REQUIRED WORK:
Your answer should consist of the lines below that hold the word "agent".

##### DATA #####

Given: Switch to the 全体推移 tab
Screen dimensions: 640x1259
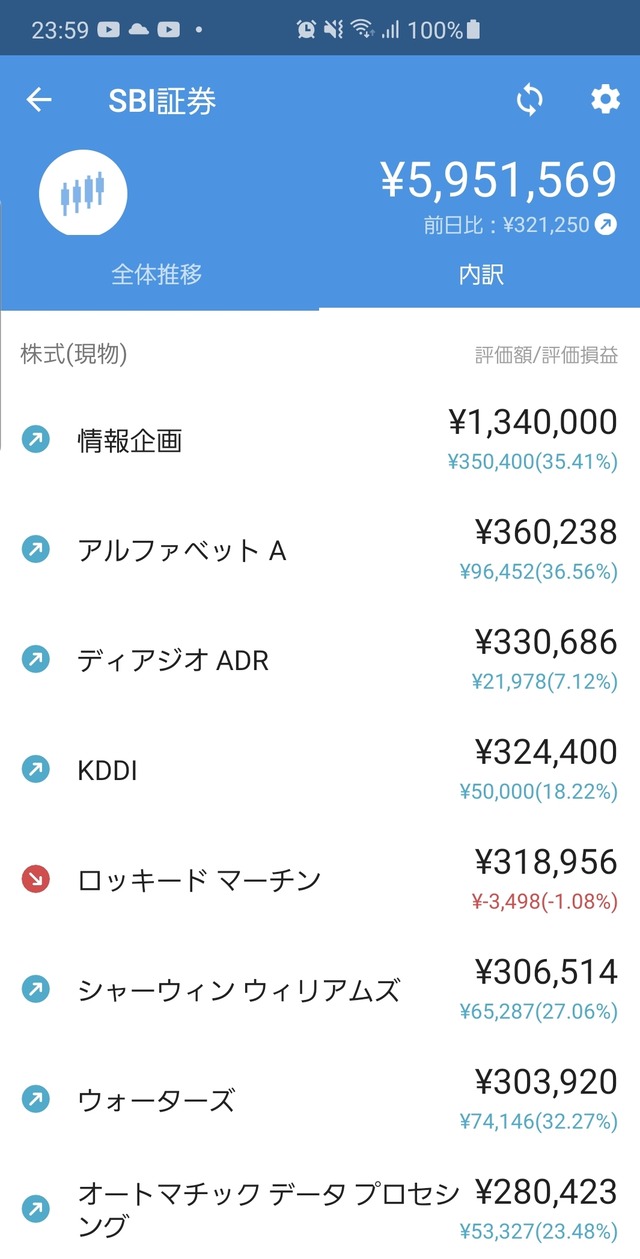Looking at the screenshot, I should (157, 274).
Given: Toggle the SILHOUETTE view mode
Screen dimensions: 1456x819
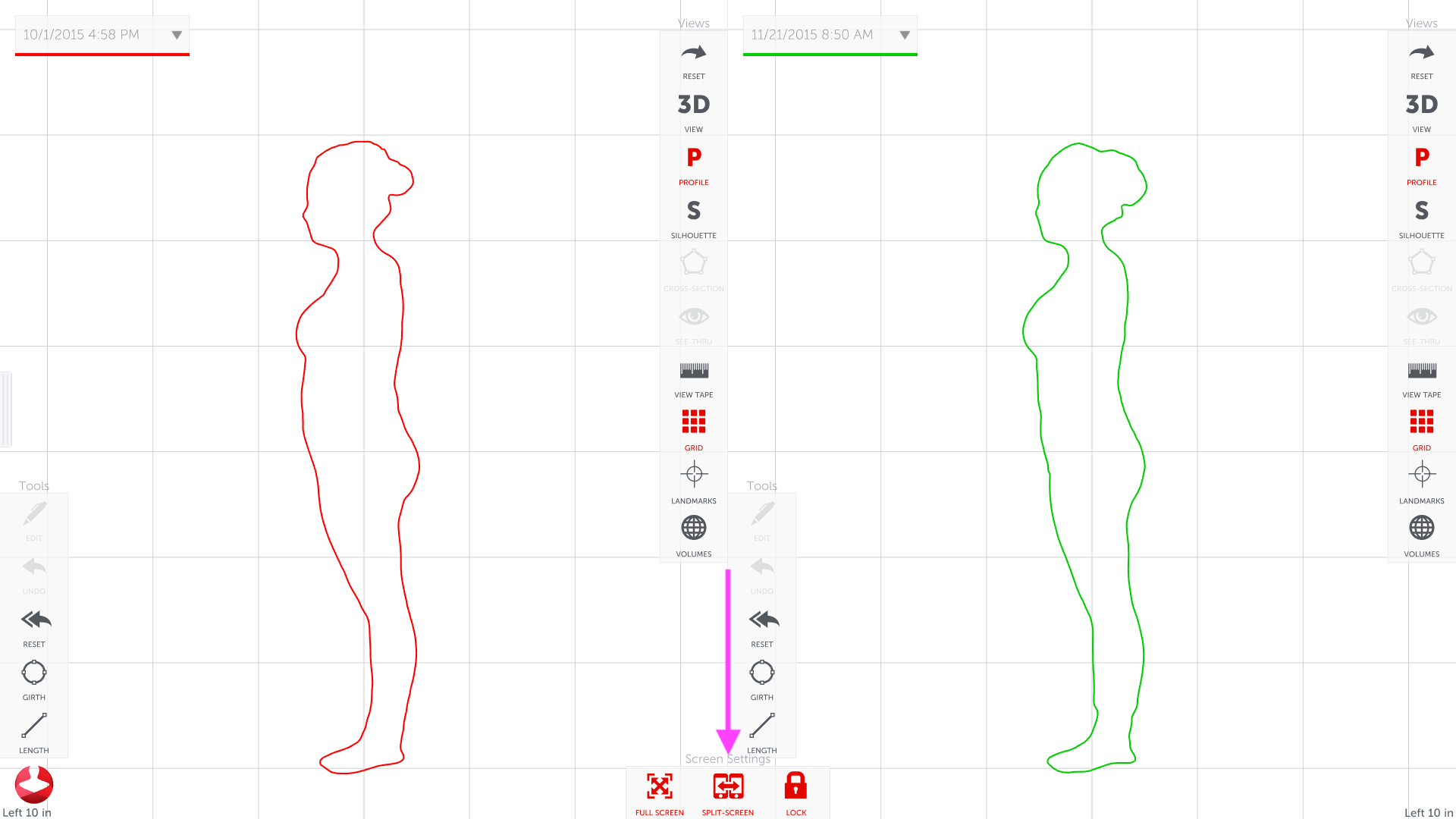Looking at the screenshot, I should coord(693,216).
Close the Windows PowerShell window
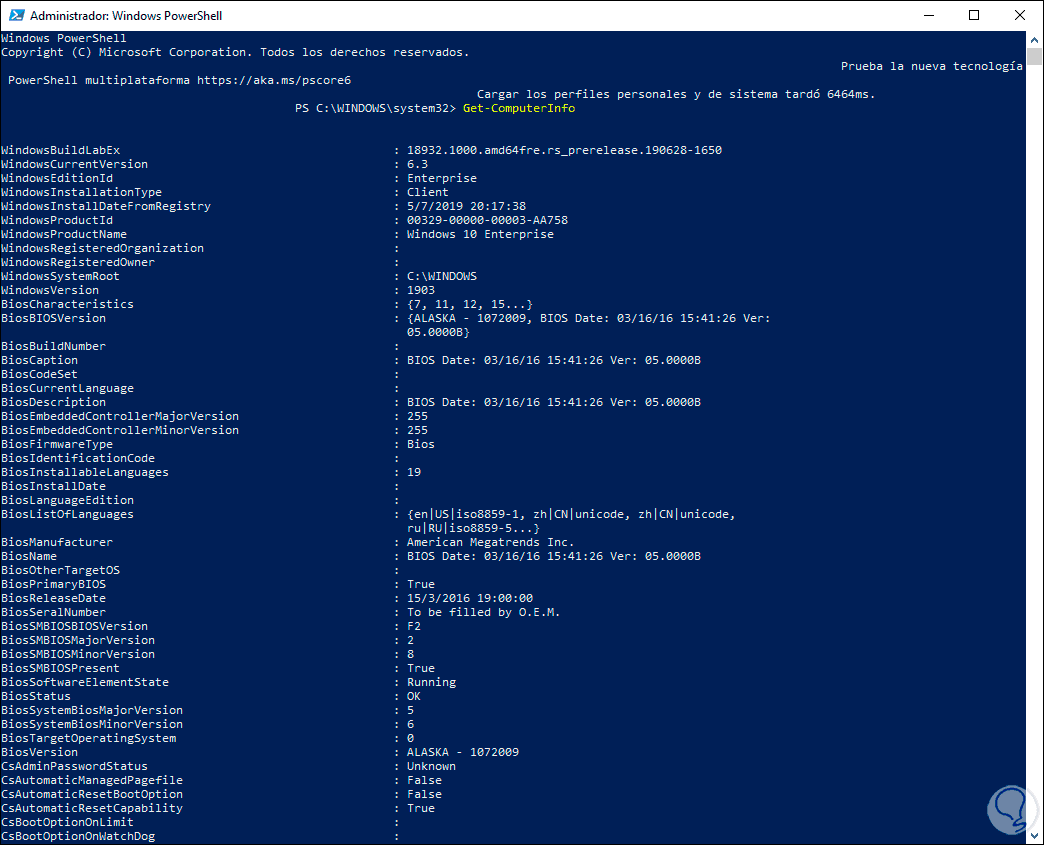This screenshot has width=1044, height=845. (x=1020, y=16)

#####
##### DATA #####

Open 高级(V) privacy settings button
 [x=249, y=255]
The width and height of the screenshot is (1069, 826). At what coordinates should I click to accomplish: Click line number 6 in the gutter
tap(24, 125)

#####
##### DATA #####

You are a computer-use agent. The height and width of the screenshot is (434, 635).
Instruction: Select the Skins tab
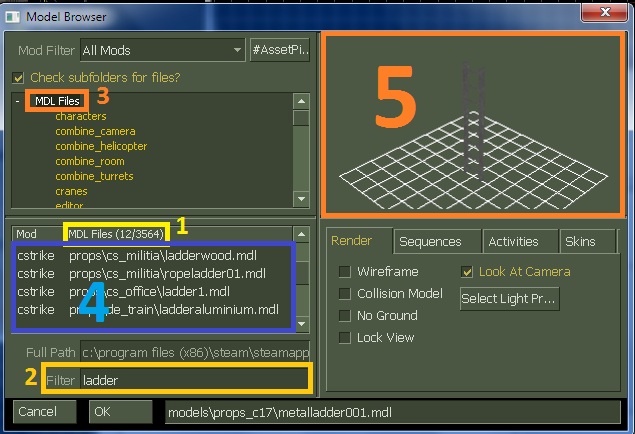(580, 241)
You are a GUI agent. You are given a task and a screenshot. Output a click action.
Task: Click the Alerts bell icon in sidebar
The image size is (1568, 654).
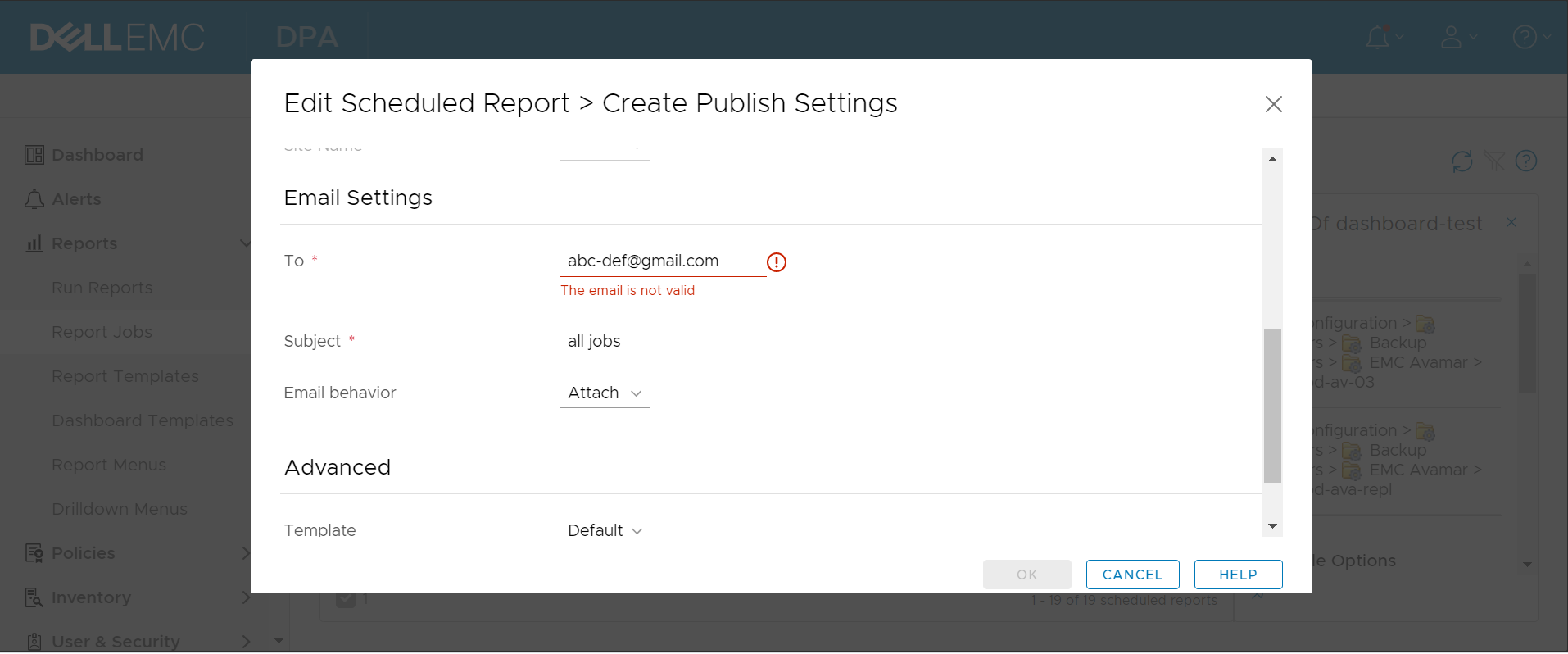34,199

#####

ANSWER SPACE:
You are a computer-use agent. The height and width of the screenshot is (434, 635).
You are a GUI agent. You are given a task and a screenshot. Output a click action.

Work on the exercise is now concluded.